On the High Symmetry of Neural Network Functions

TL;DR

This paper explores the high symmetry in neural network functions, revealing that the number of equivalent minima grows factorially with network size, impacting understanding of training convergence.

Contribution

It provides the first rigorous mathematical analysis and estimates of the factorial growth of equivalent minima in neural networks due to their symmetry.

Findings

Number of equivalent minima grows factorially with neurons and filters.

Symmetry causes multiple identical minima in parameter space.
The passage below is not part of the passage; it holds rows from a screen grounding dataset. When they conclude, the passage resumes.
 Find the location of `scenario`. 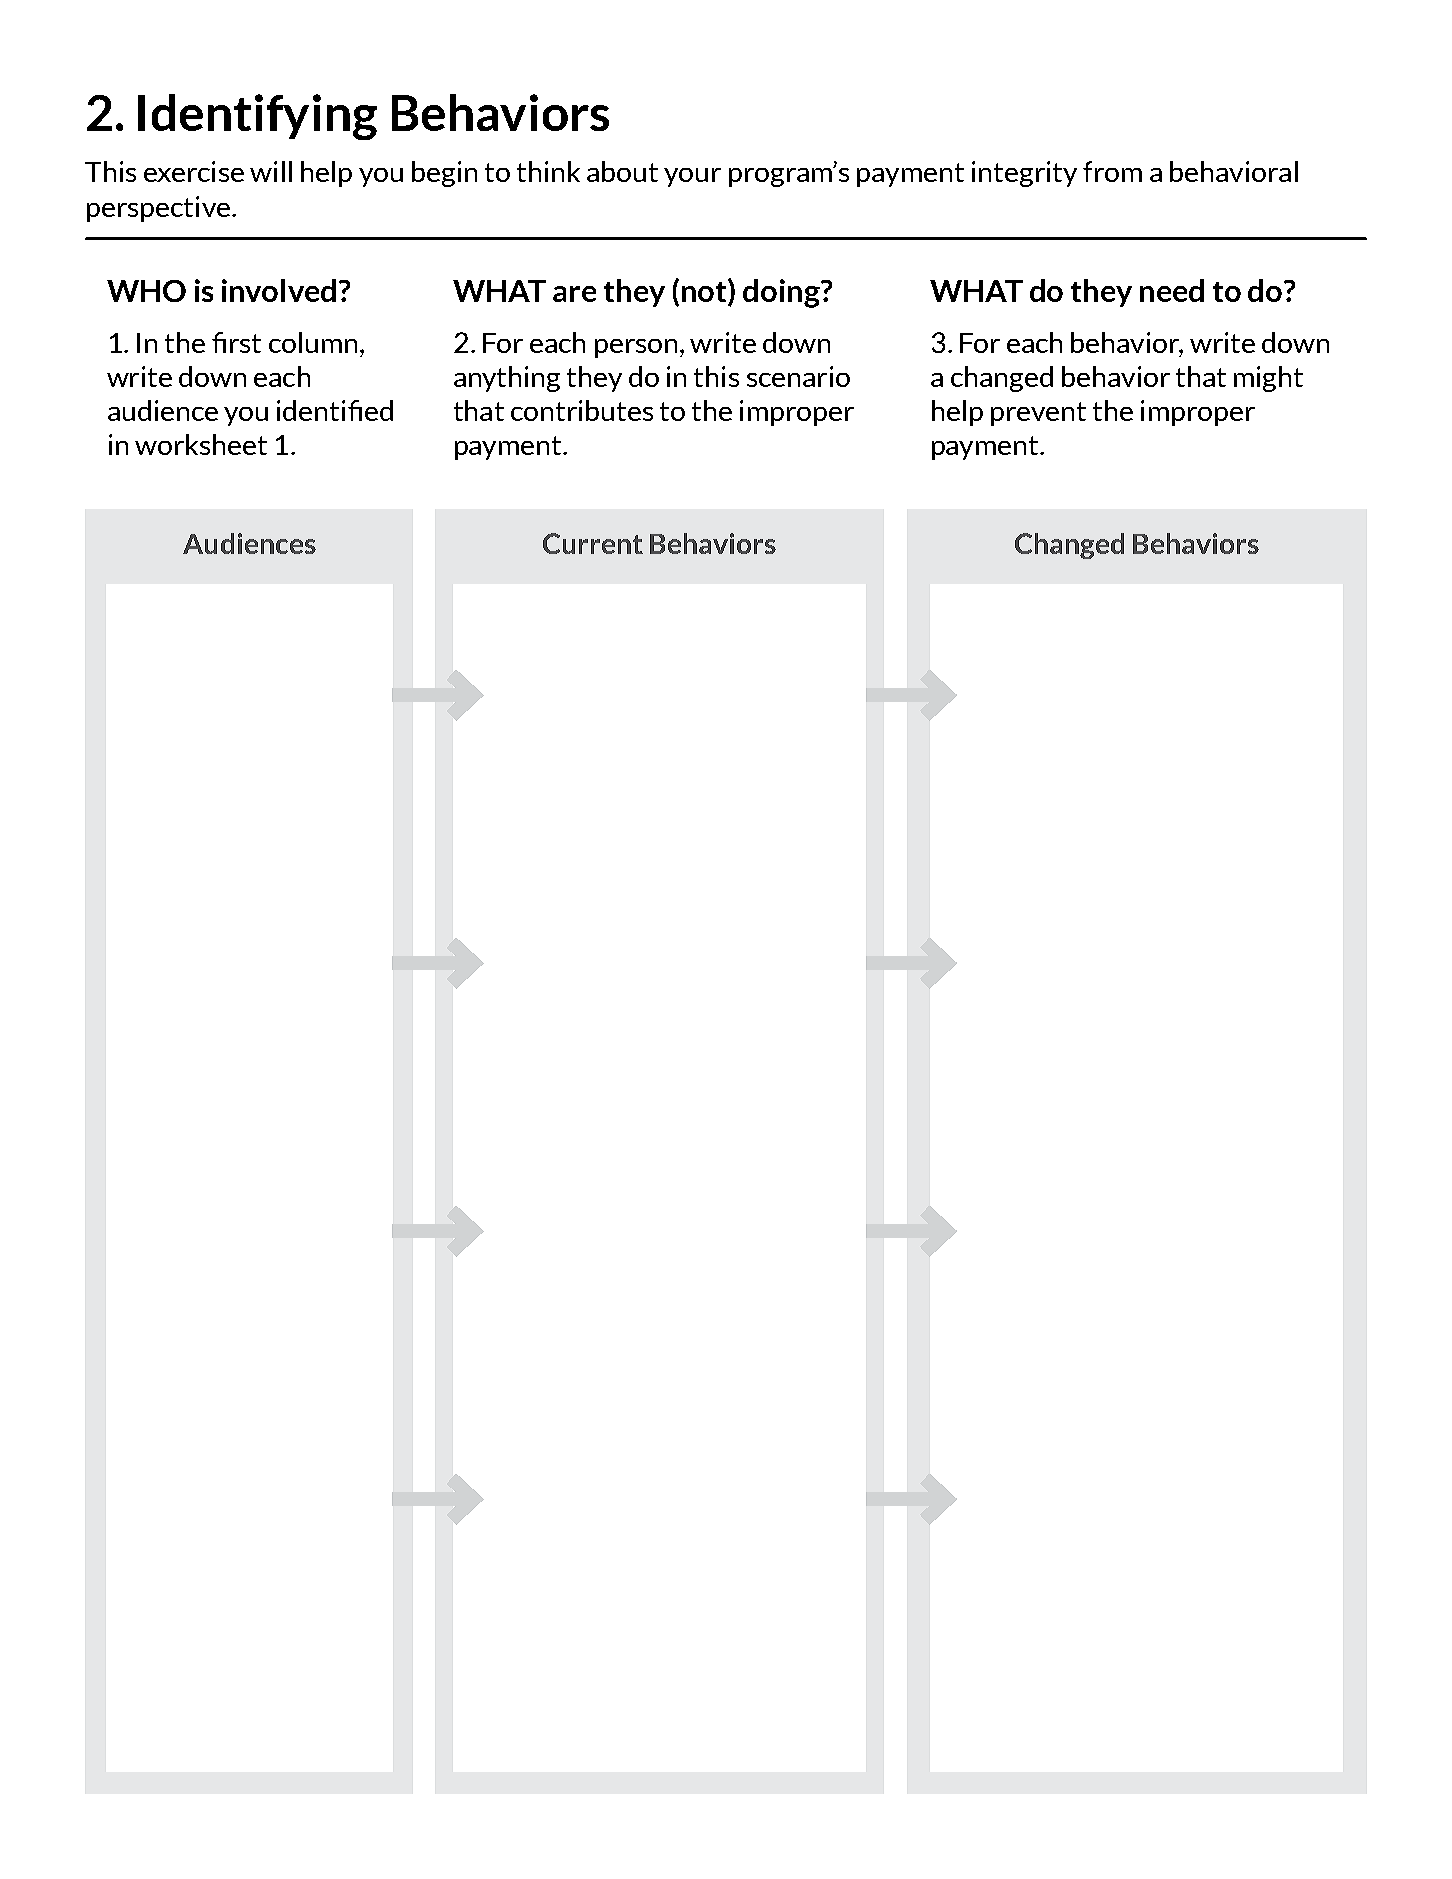

scenario is located at coordinates (798, 376).
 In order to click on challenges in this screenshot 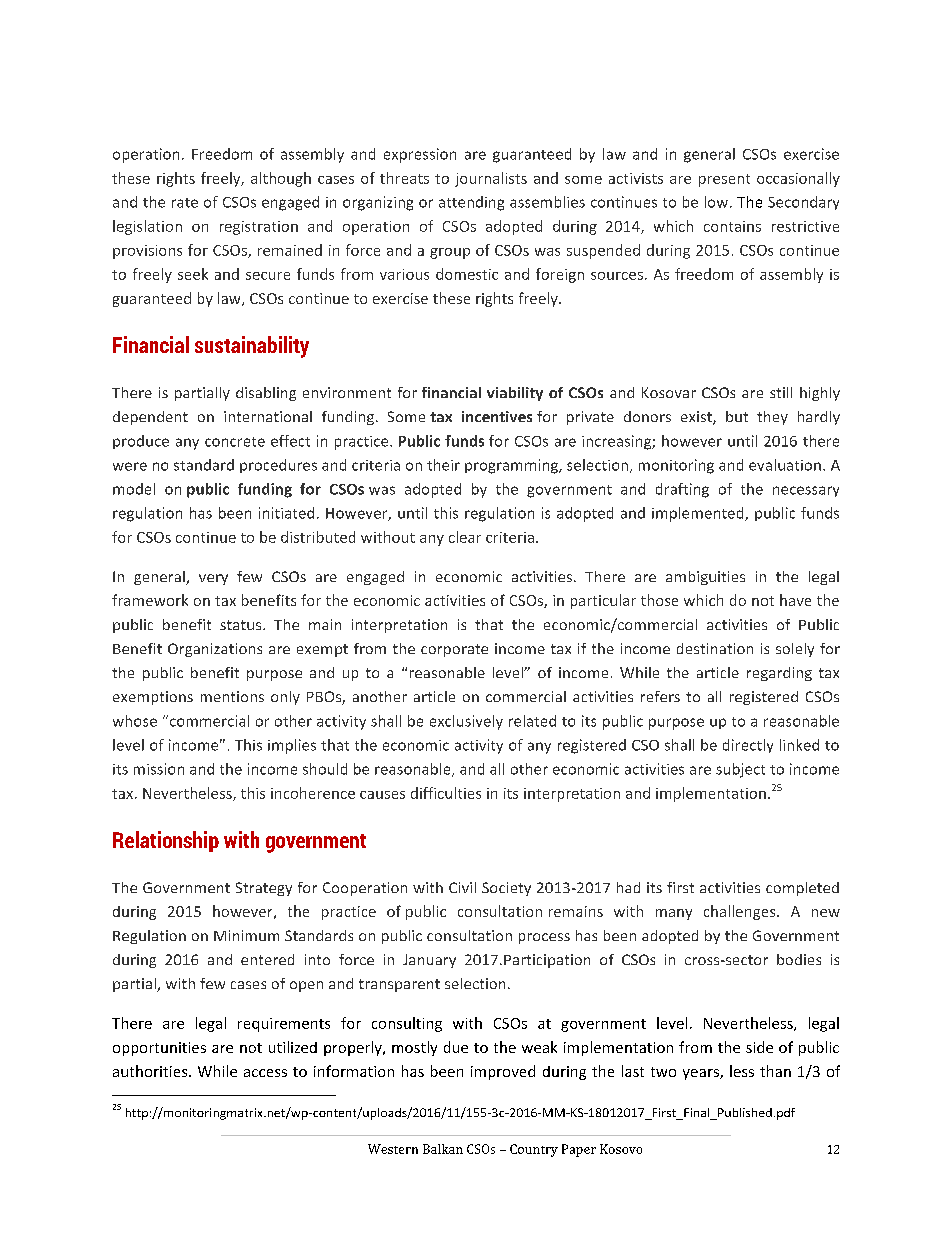, I will do `click(741, 912)`.
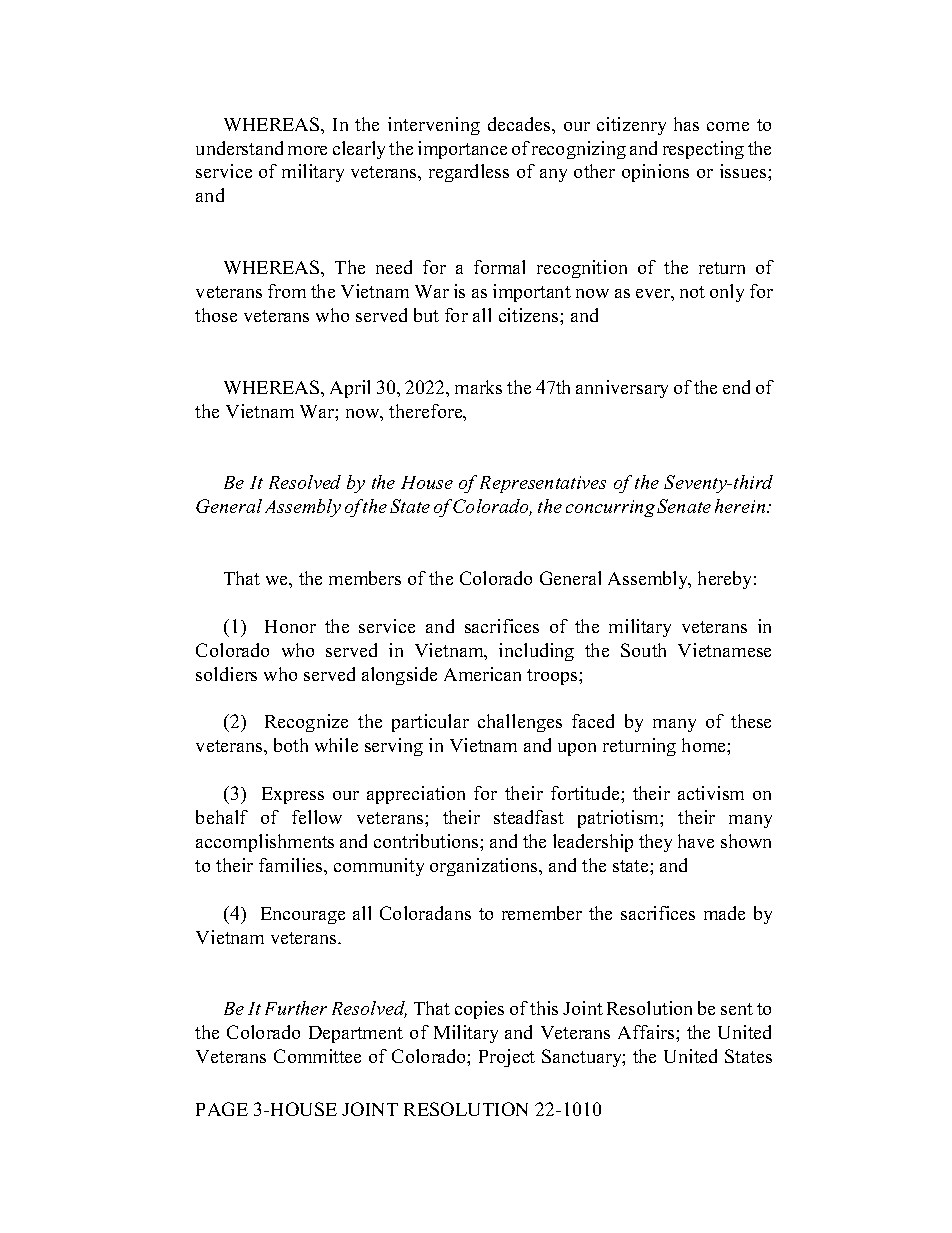 This screenshot has width=952, height=1233. What do you see at coordinates (485, 867) in the screenshot?
I see `organizations` at bounding box center [485, 867].
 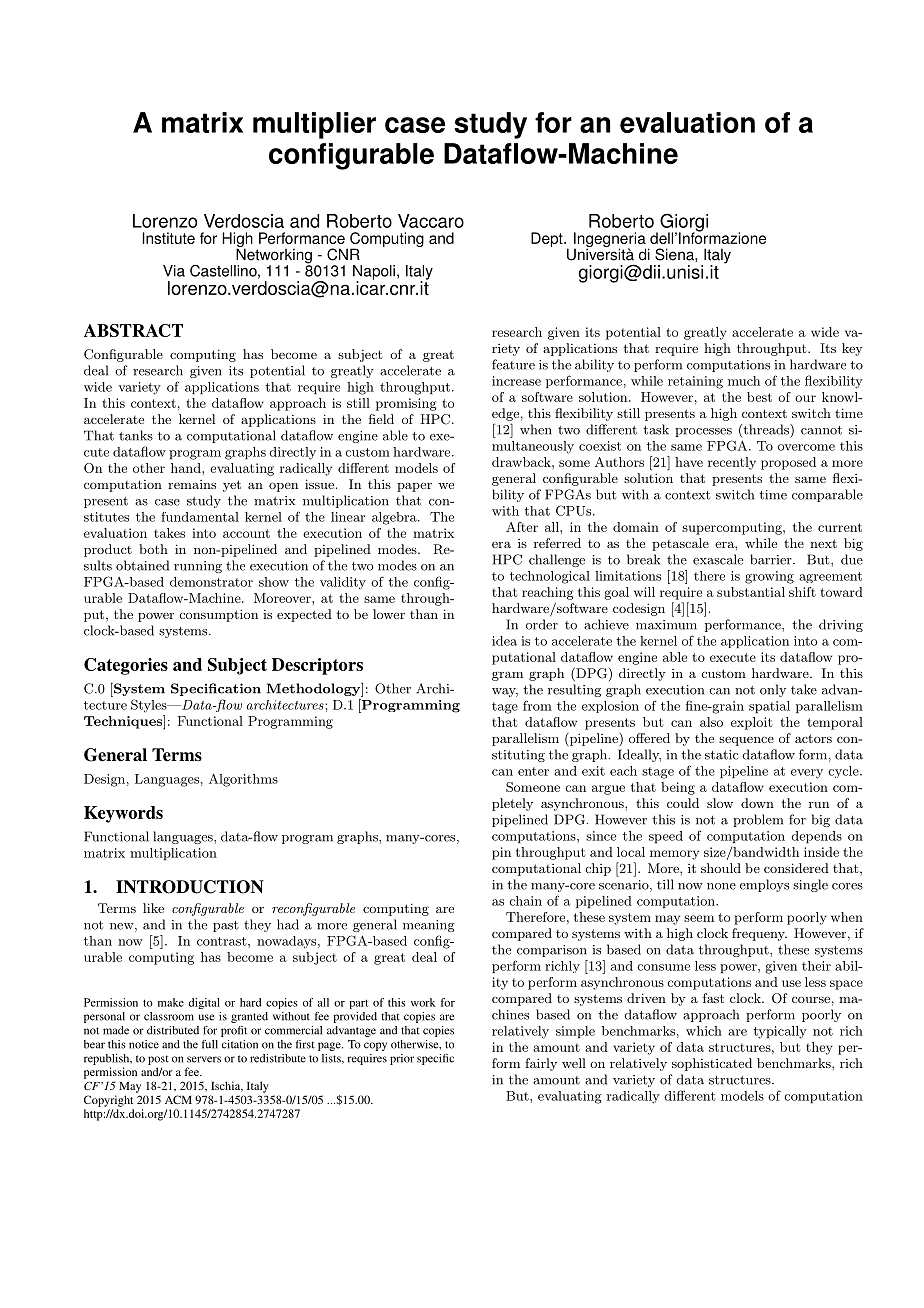 What do you see at coordinates (190, 887) in the screenshot?
I see `INTRODUCTION` at bounding box center [190, 887].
Implications for neural network training and convergence studies.

Abstract

Training neural networks means solving a high-dimensional optimization problem. Normally the goal is to minimize a loss function that depends on what is called the network function, or in other words the function that gives the network output given a certain input. This function depends on a large number of parameters, also known as weights, that depends on the network architecture. In general the goal of this optimization problem is to find the global minimum of the network function. In this paper it is discussed how due to how neural networks are designed, the neural network function present a very large symmetry in the parameter space. This work shows how the neural network function has a number of equivalent minima, in other words minima that give the same value for the loss function and the same exact output, that grows factorially with the number of neurons in each layer for feed forward neural network or with the number of filters in a convolutional neural networks. When the number of neurons and layers is large, the number of equivalent minima grows extremely fast. This will have of course consequences for the study of how neural networks converges to minima during training. This results is known, but in this paper for the first time a proper mathematical discussion is presented and an estimate of the number of equivalent minima is derived.